▶ [Text segment]
• • •

Testimony: Alleged M&M Food Mart murderer told victim, ‘I’ll shoot your (expletive) on camera’
Detective testifies defendant, victim had fight at gas station hours before fatal shooting
MOBILE, Ala. (WALA) - A fatal shooting at a convenience store in Theodore in September followed a videotaped fight between the alleged murderer and the victim at a gas station earlier that day, an investigator testified Monday.
Mobile County District Judge George Hardesty determined that prosecutors had presented sufficient evidence against Anthony Malek Alston for a grand jury to consider a murder indictment.
Mobile police Detective Roy Graves testified at Monday’s preliminary hearing that surveillance footage from the Exxon gas station on U.S. 90 and Bellingrath Road captured the fight between Alston and victim Jamarcus Lewis. But Mobile County Assistant District Attorney Stuart Lang said after the hearing that a motive is not clear.
“I don’t know the reasoning for the fight. I just know that there was a physical altercation that happened at the checkout counter of a gas station, and that is on video, as well,” he said. “It helped in the investigation. But as far as why, I don’t have any reason for motive. I don’t have a reason why any of this happened. But we do feel confident in our case.”
The shooting took place outside the M&M Food Mart on U.S. 90 shortly before 8 p.m. on Sept. 24. Graves testified that a gunman fired into a car, striking Lewis. He later died at the University of South Alabama’s University Hospital.
Graves testified that a woman who was inside the car with Lewis at the time told police she had seen someone with a gun go inside the M&M Food Mart. A woman who was with the victim and the other woman told investigators that she saw the man inside the store and that she was outside the car when the gunman opened fire.
One of the witnesses told investigators that the shooter walked outside toward the car, pointed the gun and said, ‘I’ll shoot your (expletive) on camera.”
Surveillance footage from outside the store captured the shooting, Graves testified.
“It is far away,” he said. “It is a little fuzzy. But you can see what we believe be a muzzle flash.”
Graves testified that police found four 5.56 shell casings. He also testified that both of the women who were with Lewis made a “tentative identification” of Alston from a photo array. He said a man who has known Alston since childhood identified him from a still shot of surveillance footage taken inside the store.
Defense attorney Chase Dearman challenged the identification made by the women. On cross-examination, Graves acknowledged that one of the women told police that Alston’s picture in the lineup looked most familiar to her.
“Most familiar is not, ‘That’s the guy,’ correct?” he said.
The other woman said she was “pretty sure” Alston’s picture was the same as the shooter, Graves testified. He said she rated her certainty as a nine out of 10.
Outside the courtroom, Dearman rejected the notion that either woman positively identified his client.
“I completely disagree,” he said. “That was the police officer’s word of a tentative ID. She said she wasn’t sure. … If somebody’s not sure, no, that’s not an ID. Not something a jury can hang their hat on.”
Hardesty denied a prosecution request to revoke bond of the 20-year-old Irvington man, but the judge warned the defendant to avoid all contact with witnesses in the case. Prosecutors had sought revocation of the bond – which had been set but which the defendant had not made – on grounds that he had improper contact with one of the women.
Dearman noted that the woman initiated the contact by sending an email to Alston in jail.
“He certainly didn’t threaten or do anything,” he said.
Outside the hearing, Dearman said he finds it “incredible” that prosecutors would try to revoke bond.
“They tried to revoke his bond based on their own witness contacting him at the jail,” he said. “And the judge wouldn’t have any of it.”
Lang argued that that the defendant has a duty to refrain from contact with witnesses regardless of who initiates contact.
“We’re incredibly frustrated with the continued violence in this in this county, but as far as this case goes, it’s just another instance where young people having arguments that end in someone dying,” he said.

• • •

Stored data entries:

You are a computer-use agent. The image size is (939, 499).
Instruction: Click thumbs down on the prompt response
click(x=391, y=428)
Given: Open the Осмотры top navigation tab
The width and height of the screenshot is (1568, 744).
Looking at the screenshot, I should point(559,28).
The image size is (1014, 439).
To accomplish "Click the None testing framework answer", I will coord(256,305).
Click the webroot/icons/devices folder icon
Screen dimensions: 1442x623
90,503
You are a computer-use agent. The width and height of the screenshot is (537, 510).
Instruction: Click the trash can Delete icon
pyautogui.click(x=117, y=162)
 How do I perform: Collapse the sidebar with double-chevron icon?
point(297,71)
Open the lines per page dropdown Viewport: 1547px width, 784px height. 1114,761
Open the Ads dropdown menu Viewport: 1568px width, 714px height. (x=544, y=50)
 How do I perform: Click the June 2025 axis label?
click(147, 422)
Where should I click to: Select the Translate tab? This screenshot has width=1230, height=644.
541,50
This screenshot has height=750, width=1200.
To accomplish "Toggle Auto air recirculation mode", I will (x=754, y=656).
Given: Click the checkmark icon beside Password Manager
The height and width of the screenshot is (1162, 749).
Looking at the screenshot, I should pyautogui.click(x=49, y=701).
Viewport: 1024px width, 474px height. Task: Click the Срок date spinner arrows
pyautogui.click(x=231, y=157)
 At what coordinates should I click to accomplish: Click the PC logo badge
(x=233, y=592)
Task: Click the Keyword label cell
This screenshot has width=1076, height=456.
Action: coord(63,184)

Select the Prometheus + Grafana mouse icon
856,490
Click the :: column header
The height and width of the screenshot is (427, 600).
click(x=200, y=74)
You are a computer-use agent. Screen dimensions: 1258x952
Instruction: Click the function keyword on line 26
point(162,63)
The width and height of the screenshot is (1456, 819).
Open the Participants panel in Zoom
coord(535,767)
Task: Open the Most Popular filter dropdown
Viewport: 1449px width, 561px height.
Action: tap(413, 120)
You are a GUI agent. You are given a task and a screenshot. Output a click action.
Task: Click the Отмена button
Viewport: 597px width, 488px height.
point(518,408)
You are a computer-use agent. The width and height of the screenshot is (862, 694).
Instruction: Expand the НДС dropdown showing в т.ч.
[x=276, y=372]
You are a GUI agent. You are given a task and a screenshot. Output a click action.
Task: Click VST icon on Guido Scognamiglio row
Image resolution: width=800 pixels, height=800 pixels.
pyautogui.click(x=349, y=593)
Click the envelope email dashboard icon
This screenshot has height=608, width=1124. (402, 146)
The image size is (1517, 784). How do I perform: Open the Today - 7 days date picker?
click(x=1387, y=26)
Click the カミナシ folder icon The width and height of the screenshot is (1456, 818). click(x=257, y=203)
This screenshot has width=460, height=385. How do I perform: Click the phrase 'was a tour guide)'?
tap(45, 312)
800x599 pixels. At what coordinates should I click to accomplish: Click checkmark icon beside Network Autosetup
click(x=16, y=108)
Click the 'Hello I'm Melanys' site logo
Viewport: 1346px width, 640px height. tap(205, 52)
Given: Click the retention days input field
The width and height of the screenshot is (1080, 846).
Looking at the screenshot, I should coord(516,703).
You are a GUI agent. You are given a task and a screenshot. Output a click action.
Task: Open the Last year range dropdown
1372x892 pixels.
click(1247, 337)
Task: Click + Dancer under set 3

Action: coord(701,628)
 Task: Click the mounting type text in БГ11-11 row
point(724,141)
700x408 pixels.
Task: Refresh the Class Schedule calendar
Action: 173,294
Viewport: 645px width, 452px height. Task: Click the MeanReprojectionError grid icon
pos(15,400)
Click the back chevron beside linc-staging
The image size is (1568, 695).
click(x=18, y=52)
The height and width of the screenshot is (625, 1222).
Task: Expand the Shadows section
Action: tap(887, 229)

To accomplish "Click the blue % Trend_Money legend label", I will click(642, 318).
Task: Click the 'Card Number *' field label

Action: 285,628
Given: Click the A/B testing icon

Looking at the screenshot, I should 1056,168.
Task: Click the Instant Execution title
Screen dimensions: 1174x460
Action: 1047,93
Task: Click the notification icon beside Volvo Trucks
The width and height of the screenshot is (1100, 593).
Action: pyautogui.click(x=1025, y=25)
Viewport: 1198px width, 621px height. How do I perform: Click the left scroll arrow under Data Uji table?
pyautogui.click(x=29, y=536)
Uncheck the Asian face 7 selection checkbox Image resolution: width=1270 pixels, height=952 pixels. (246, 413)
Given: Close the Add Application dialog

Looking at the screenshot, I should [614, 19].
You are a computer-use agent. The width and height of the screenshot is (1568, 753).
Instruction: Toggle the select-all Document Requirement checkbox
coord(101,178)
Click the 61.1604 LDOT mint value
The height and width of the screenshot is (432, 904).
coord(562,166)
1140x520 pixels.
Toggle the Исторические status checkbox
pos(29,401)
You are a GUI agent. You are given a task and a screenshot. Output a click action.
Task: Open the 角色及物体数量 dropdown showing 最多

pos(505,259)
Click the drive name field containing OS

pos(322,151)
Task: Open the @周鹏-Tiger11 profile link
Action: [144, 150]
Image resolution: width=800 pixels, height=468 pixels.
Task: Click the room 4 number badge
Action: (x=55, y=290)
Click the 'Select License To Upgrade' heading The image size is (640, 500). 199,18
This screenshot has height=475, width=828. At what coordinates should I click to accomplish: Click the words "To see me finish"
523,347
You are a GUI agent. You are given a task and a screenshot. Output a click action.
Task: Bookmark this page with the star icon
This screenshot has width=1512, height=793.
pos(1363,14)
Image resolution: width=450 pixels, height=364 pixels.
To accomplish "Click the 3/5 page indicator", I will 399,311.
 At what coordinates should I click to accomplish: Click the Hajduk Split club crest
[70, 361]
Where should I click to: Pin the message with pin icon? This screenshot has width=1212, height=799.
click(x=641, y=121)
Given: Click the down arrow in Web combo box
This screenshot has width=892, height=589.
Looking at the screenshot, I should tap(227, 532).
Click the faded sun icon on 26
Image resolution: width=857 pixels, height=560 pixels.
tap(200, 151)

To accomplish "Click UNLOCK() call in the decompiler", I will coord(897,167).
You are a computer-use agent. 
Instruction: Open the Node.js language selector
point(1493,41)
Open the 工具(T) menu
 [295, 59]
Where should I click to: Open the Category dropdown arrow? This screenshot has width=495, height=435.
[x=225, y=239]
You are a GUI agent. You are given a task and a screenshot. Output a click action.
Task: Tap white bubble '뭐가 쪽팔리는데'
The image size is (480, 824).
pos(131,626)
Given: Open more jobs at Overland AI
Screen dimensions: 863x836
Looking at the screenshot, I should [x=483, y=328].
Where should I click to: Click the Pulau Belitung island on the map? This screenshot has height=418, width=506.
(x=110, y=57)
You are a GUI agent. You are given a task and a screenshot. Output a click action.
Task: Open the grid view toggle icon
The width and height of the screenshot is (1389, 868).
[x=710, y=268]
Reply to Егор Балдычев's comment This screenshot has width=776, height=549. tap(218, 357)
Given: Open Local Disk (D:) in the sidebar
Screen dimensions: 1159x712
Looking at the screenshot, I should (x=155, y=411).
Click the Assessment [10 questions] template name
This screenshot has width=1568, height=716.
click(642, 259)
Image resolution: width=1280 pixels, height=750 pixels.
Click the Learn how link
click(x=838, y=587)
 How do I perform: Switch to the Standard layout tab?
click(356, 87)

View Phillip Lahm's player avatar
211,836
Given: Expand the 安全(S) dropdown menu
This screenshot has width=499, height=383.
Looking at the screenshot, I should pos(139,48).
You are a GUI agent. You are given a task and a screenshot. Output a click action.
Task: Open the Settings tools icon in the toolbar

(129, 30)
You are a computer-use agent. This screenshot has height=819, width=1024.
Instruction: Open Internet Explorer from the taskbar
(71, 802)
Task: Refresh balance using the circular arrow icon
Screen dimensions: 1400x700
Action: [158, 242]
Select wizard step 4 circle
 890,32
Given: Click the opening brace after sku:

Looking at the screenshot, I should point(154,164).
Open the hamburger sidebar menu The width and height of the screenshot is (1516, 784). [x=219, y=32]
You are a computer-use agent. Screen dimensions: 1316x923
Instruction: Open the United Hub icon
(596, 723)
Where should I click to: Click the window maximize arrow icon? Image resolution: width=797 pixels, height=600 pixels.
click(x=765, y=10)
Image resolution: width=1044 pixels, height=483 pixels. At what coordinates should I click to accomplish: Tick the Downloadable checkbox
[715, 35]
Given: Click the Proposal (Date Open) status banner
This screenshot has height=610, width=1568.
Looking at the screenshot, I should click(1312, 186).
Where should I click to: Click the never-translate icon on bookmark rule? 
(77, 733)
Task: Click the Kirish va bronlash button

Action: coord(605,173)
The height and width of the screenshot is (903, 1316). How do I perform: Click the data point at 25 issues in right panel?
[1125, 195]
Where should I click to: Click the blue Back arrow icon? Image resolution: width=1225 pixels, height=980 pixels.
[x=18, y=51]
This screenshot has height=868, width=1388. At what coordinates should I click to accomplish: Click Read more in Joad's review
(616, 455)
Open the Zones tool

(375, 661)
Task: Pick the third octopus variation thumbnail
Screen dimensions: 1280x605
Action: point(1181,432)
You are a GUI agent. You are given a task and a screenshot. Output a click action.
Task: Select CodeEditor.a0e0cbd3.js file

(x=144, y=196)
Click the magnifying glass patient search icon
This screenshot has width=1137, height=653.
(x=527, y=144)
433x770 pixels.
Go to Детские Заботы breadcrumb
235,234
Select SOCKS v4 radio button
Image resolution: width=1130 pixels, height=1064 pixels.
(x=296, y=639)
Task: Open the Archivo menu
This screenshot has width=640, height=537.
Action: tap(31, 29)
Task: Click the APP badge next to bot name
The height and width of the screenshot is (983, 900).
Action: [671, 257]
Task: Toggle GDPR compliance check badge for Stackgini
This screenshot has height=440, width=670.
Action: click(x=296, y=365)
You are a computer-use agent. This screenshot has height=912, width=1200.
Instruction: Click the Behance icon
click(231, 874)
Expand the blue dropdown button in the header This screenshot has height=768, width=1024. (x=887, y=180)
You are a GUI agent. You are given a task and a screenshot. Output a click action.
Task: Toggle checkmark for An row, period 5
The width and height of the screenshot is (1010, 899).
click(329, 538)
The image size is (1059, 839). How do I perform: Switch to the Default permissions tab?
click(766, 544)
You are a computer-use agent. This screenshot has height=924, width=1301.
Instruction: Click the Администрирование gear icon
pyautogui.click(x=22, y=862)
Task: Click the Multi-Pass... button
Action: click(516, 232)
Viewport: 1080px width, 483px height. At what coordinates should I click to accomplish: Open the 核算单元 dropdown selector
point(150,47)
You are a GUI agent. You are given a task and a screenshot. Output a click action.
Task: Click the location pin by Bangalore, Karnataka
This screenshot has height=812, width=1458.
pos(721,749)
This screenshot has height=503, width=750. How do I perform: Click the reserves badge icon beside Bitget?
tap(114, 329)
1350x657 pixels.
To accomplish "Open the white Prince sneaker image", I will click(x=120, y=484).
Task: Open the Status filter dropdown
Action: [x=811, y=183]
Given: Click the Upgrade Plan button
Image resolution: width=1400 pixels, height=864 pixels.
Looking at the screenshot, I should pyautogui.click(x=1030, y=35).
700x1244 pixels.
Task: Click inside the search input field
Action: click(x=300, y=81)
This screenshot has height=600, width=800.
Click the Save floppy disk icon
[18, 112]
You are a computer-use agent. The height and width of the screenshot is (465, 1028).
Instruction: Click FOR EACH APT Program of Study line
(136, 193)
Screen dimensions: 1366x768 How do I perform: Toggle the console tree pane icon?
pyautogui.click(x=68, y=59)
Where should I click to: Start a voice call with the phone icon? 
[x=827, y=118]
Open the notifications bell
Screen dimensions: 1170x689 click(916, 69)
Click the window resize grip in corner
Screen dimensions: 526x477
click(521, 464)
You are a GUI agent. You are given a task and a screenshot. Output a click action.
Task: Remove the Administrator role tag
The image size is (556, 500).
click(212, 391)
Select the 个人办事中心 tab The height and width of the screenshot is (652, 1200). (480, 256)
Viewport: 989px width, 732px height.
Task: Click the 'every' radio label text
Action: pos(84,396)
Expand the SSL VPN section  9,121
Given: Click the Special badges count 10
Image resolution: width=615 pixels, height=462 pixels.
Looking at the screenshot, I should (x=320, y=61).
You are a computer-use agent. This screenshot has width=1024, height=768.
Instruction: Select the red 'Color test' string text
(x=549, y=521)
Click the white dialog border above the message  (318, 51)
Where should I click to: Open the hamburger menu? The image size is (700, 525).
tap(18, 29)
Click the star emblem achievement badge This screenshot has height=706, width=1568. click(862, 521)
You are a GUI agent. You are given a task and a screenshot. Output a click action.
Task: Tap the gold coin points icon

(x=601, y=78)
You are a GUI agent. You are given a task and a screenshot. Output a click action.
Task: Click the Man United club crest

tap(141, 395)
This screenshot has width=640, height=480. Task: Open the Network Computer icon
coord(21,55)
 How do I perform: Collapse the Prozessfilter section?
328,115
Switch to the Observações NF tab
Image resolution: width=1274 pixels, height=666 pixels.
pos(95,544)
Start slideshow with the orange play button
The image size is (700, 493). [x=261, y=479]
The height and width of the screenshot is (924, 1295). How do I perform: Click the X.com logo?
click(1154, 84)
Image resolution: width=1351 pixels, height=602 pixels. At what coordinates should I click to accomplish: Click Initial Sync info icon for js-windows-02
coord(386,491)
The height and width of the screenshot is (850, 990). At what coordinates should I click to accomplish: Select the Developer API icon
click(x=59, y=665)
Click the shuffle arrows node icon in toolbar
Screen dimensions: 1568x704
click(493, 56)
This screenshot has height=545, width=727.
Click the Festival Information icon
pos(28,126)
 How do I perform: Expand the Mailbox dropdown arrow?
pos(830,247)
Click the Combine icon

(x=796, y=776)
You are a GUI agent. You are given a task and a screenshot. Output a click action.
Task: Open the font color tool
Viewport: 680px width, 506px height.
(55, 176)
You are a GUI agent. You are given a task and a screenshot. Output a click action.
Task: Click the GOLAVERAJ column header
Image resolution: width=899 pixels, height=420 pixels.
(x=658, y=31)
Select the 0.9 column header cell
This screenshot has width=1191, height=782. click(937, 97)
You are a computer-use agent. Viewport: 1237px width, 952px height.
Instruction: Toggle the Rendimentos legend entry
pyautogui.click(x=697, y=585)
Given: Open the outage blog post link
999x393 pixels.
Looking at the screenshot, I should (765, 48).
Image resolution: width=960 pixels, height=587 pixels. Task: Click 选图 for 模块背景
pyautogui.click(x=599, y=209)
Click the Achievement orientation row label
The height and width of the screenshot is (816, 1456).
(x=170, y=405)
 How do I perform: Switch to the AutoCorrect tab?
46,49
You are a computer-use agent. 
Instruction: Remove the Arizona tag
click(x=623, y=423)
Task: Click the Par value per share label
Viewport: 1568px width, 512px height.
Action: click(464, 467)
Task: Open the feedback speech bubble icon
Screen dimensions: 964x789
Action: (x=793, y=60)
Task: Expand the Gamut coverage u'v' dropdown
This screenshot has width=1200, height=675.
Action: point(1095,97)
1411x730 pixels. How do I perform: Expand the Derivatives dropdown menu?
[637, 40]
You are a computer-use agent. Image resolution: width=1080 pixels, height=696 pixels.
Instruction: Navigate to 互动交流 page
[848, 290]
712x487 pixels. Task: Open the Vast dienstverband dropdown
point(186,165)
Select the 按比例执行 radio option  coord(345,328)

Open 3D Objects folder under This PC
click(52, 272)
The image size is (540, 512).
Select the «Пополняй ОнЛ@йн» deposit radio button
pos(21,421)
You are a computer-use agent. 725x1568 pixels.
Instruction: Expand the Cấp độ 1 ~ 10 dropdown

• • •

▶ [What this task involves] Could you output the portion of the article about the M&M Food Mart shooting hearing from "One of the witnesses" to "familiar to her.", word for word? This listing was taken from a separate source.

▶ [Response to this exercise]
One of the witnesses told investigators that the shooter walked outside toward the car, pointed the gun and said, ‘I’ll shoot your (expletive) on camera.”
Surveillance footage from outside the store captured the shooting, Graves testified.
“It is far away,” he said. “It is a little fuzzy. But you can see what we believe be a muzzle flash.”
Graves testified that police found four 5.56 shell casings. He also testified that both of the women who were with Lewis made a “tentative identification” of Alston from a photo array. He said a man who has known Alston since childhood identified him from a still shot of surveillance footage taken inside the store.
Defense attorney Chase Dearman challenged the identification made by the women. On cross-examination, Graves acknowledged that one of the women told police that Alston’s picture in the lineup looked most familiar to her.